A la cinco de la tarde estoy tan agotado que lo único que alcanzo a hacer es manejar de regreso a casa. Llueve y debo conducir con cuidado. Con mucho cuidado. Ha ocurrido un accidente, además. Un coche golpeó por detrás a otro en el semáforo, pero creo que no hay heridos. Los coches se hallan varados y la gente conversa bajo la lluvia. Con todo, el tráfico avanza despacio. La policía ha instalado señales luminosas.  

Cuando veo a Iris le digo:

-¡Dios mío, qué día! Estoy molido. ¿Tú cómo estás? -Nos besamos. Me quitó el abrigo, lo cuelgo y tomo la bebida que Iris me ofrece. Enseguida, porque lo he traído en la mente y porque quiero saldar el asunto, le digo:

-De acuerdo, si eso es lo que quieres oír, te desconectaré. Si eso es lo que deseas, lo haré. Si te hace feliz, aquí y ahora, que te lo diga, te aseguro que te desconectaré o pediré que te desconecten, si llega el caso y lo creo necesario. Pero respecto a mí, se mantiene lo dicho. Y ya no quiero volver a pensar en este asunto nunca más. Ni mucho menos hablar de ello. Creo que ya hemos dicho lo que había que decir sobre el tema. Hemos agotado ya todos sus ángulos. Yo también estoy agotado.

Iris sonríe con ironía.

-Muy bien –dice-. Ahora ya lo sé, antes no. A lo mejor estoy un tanto loca pero ahora me siento aliviada, por si te interesa saberlo. Yo tampoco quiero pensar más en ello. Pero me alegra que lo hayamos aclarado. Nunca más lo traeré a la conversación, te lo prometo.

Toma mi vaso y lo pone sobre la mesa, junto al teléfono. Me envuelve con sus brazos, me estrecha y reposa su cabeza en mi hombro. Pero ése es el punto. Lo que acabo de decirle, lo que he reflexionado todo el día, una y otra vez, está ahí. Siento como si hubiera cruzado alguna línea invisible. Como si hubiese llegado a un punto al que nunca creí que llegaría. Ignoro cómo he llegado aquí. Es un sitio extraño. Un sitio en el que un sueño inofensivo y una conversación en entresueño de madrugada me han inducido a reflexiones de muerte y destrucción.
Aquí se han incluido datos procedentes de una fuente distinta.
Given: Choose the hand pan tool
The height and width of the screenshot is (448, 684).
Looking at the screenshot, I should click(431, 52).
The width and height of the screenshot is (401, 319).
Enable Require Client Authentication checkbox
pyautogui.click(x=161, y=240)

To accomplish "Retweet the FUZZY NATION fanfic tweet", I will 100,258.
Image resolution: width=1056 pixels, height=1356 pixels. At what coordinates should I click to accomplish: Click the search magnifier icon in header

Suena el teléfono. Nos soltamos y extiendo mi brazo para contestar.

-Hola -digo.

-¡Hola! -contesta la mujer.

Es la misma mujer que llamó por la mañana, pero ahora no está ebria. Al menos eso creo, no parece haber bebido. Habla tranquila, coherentemente y me pregunta si la puedo poner en contacto con Bud Roberts. Se disculpa, lamenta tener que importunarme, pero se trata de un asunto urgente. Lamenta cualquier molestia que pueda estar causando.
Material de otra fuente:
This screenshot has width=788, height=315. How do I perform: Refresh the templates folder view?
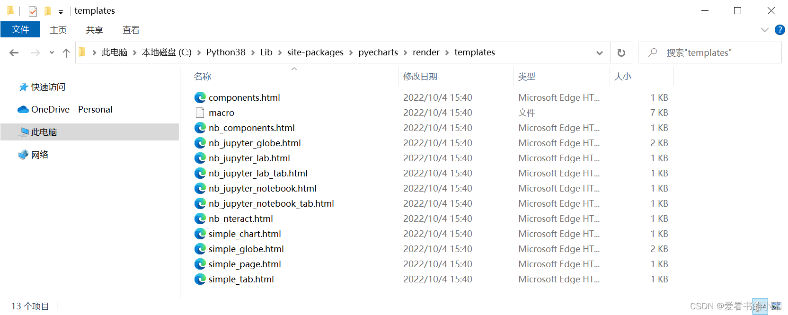click(x=621, y=53)
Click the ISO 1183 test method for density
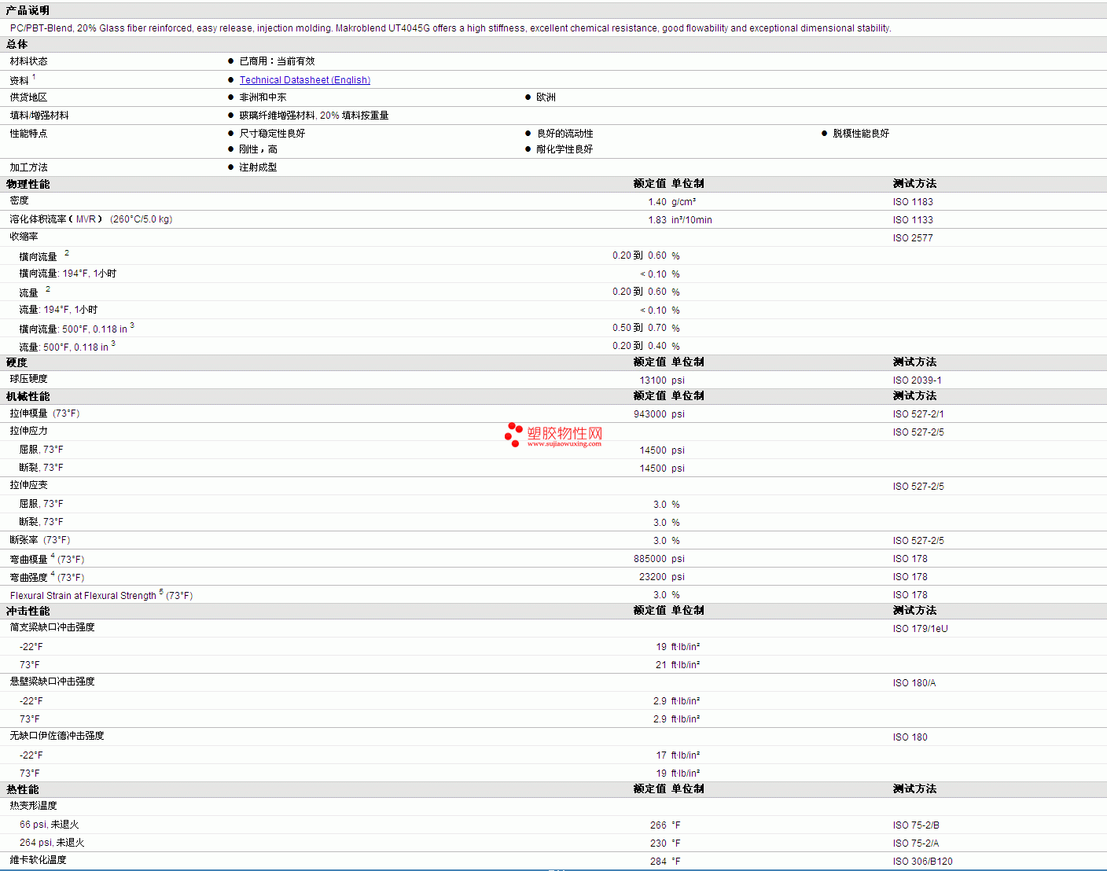 pos(913,202)
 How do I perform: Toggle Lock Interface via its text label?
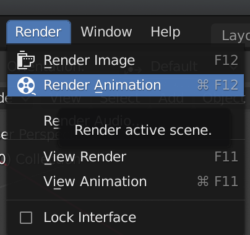pos(90,218)
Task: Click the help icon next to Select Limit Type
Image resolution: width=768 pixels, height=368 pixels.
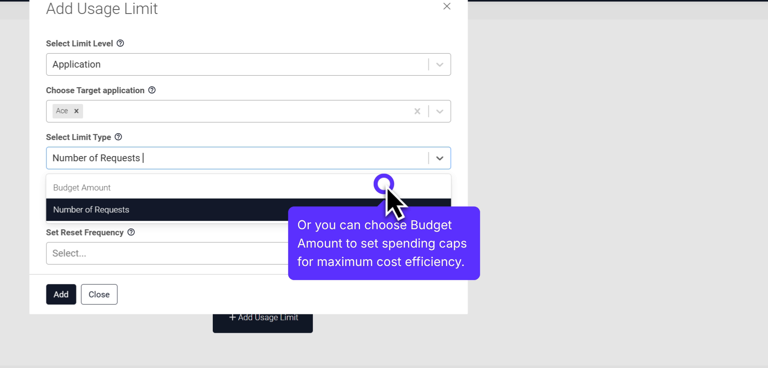Action: tap(118, 137)
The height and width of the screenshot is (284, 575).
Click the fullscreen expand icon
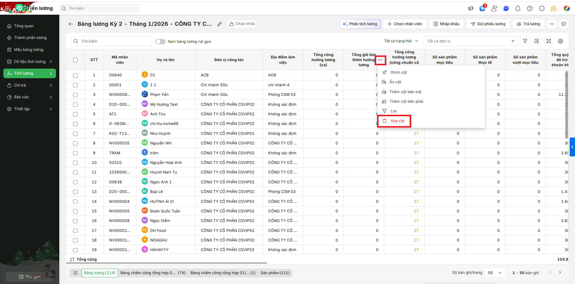548,41
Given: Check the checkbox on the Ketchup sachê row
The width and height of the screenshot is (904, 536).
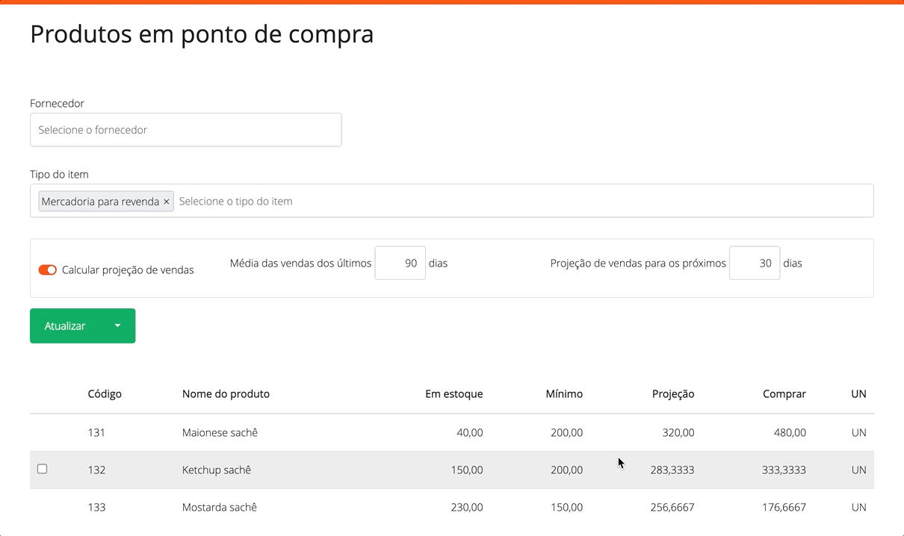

Mientras ella habla yo busco atropelladamente mis cigarrillos. Pongo uno en mi boca y lo enciendo. Entonces viene mi turno de hablar y esto es lo que le digo:

-Bud Roberts no vive aquí. No se encuentra en este número ni creo que nunca lo estará. Nunca he conocido al individuo que usted busca. Así que por favor no vuelva a llamar aquí. ¿Me oye? Si no lo hace voy a torcerle el pescuezo.

-¡Vaya descaro de mujer! -dice Iris.

Me tiemblan las manos. Creo que también mi voz. Pero mientras intento decirle todo eso a la mujer, mientras trato poner en orden las cosas, Iris se inclina con rapidez y todo se acaba. La línea enmudece y ya no oigo nada.